Michael Savage Liberal Dartmouth—Cole Harbour, NS

Mr. Speaker, I am very happy to have the opportunity to debate, for the second time this week, a bill about employment insurance.

We have heard from the government a bit about the bill. We will hear from the opposition parties how they feel about it, but the sad, overarching fact about all of this which overrides the content, or the lack of content, of this bill is that this is not really about employment insurance at all. It is about politics and about political games.

The Conservative government does not particularly care much about the social infrastructure of this country. We know that and we knew that from the beginning. When it inherited the Liberal surplus, it still cut literacy, the court challenges program, women's groups and many other pieces of the social infrastructure of this country. That is when it was living off our surpluses.

No, this is not a bill about EI. This is about politics and using EI as a tool. To the Conservatives, this is all a parliamentary chess game with politics first and people second.

Let us take a moment to see how we got to this today.

Last year at about this time, the Prime Minister was denying that there was any recession coming down on Canadians. We then had the economic update, which ignored the problem, and a finance minister who referred to the recession as a technical recession.

▸ **Data records**:
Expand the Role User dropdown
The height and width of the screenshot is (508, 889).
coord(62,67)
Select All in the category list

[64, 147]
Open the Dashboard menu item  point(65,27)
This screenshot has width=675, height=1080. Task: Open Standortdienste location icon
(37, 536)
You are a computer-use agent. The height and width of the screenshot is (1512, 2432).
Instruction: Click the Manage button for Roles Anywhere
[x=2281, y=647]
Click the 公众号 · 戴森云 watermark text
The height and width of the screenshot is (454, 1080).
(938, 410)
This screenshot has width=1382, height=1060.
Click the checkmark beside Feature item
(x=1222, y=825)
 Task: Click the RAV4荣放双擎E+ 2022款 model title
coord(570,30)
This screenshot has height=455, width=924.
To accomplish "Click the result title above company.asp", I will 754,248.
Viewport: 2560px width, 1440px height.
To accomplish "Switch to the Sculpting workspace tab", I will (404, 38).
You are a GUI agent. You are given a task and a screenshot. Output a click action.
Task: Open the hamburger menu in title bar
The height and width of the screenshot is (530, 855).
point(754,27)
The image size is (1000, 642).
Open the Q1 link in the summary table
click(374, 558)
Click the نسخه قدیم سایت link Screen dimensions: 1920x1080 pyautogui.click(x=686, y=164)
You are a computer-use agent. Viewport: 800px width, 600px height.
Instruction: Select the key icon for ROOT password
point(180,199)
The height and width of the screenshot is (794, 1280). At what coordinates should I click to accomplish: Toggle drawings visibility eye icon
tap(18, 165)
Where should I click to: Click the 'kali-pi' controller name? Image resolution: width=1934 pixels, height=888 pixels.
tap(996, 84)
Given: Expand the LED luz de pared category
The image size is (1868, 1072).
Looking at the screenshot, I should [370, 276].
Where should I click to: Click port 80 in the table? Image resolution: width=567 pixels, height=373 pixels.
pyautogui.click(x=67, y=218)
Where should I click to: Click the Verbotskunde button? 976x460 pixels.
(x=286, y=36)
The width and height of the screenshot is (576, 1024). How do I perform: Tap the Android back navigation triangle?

▸ **Given exercise**:
In the speech on the employment insurance bill, what did the finance minister call the recession?

▸ **Solved problem**:
A technical recession.